We are celebrating the official first weekend of spring as Knaus Berry Farm showers Harry’s Pizzeria with produce and more! Chef de cuisine Danny Ramirez took his back of house crew on a field trip to one of our favorite places in Homestead on Tuesday to harvest tomatoes, zucchini, scallions, strawberries, and greens to highlight on Harry’s regular menu this weekend.
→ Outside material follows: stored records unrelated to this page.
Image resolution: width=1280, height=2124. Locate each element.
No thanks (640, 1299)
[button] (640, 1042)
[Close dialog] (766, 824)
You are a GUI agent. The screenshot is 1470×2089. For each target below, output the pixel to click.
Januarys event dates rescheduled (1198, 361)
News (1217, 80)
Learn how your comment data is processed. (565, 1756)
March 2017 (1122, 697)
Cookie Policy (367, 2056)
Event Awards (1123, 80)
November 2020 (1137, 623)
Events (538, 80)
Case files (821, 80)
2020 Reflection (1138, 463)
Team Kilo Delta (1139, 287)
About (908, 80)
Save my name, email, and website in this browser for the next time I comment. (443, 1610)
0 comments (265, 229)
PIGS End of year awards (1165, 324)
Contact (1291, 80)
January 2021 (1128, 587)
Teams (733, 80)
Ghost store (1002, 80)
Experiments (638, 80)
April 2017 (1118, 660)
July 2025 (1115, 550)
Danny has been going to KBF since he was about 5 years old, but this was his first look behind the scenes. Danny says, “I never thought I would ever be in their elusive Back of House. I didn’t realize how many acres they have. They grow a lot more than those delicious strawberries. As a chef, being able to expose my guys, young cooks, Chris Cantu and Miller Celestino, to what real, good food is was so rewarding. They got a chance to see what really drives me and all our chefs at TGHG.” They spent a morning harvesting in the fields with Herby. Herby runs the field and Thomas runs operations, Danny explains, “I grew up with KBF strawberries and sticky buns and having a chance to meet their team and see the entire operation was like coming full circle. And as a local guy trying to make and leave a mark on my city this is what it’s all about, foraging these relationships and sustaining them so that my kids and their kids can see and taste South Florida for what it is.”

Visit the restaurant in the Design District from Friday, March 20 through Sunday, March 22 to partake in the fun and welcome a new season in South Florida!  There’s something sticky in the dessert section, too, and we bet you can guess what it is!  A special thanks to head Baker Thomas Blocher for the treats (always!) and the idea.

The Dishes:

KBF Roasted Grape Tomatoes with Stracciatella and KBF mint pesto

KBF Scallion and Zucchini Salad with zucchini blossoms, KBF parsley, botarga and lemon vinaigrette

BLT Pizza with creamed KBF spinach, KBF tomatoes and bacon

KBF Strawberry Soda

Panna Cotta with KBF strawberry compote

We are very excited for these fresh dishes and can’t wait for you to try them, see you this weekend!

 

 

Field Report: A Spring Farm Run in The Redland

On Sundays and Wednesdays at 9:00AM an email is sent out to some of the best chefs and produce junkies in Miami.  I was lucky it was a Wednesday when I found myself poking around the walk-in cooler at Farm to Kitchen HQ.  While owner Chris Padin finished up the morning’s transmission, I became acquainted with the fridge, a snapshot of spring’s arrival in South Florida.  There were passion fruit the size of ostrich eggs, a box of rosy-rooted watermelon radishes and a crate of bright green sapote, the kind of gems that conceal the real treasures just beneath their skins — sweet tart seeds jeweled bright orange, pink and green rings to make even Saturn jealous, and sweet flesh tasting of chocolate custard with the color and texture to match.  Mesmerizing.  Losing the feeling in my fingers was my cue to exit.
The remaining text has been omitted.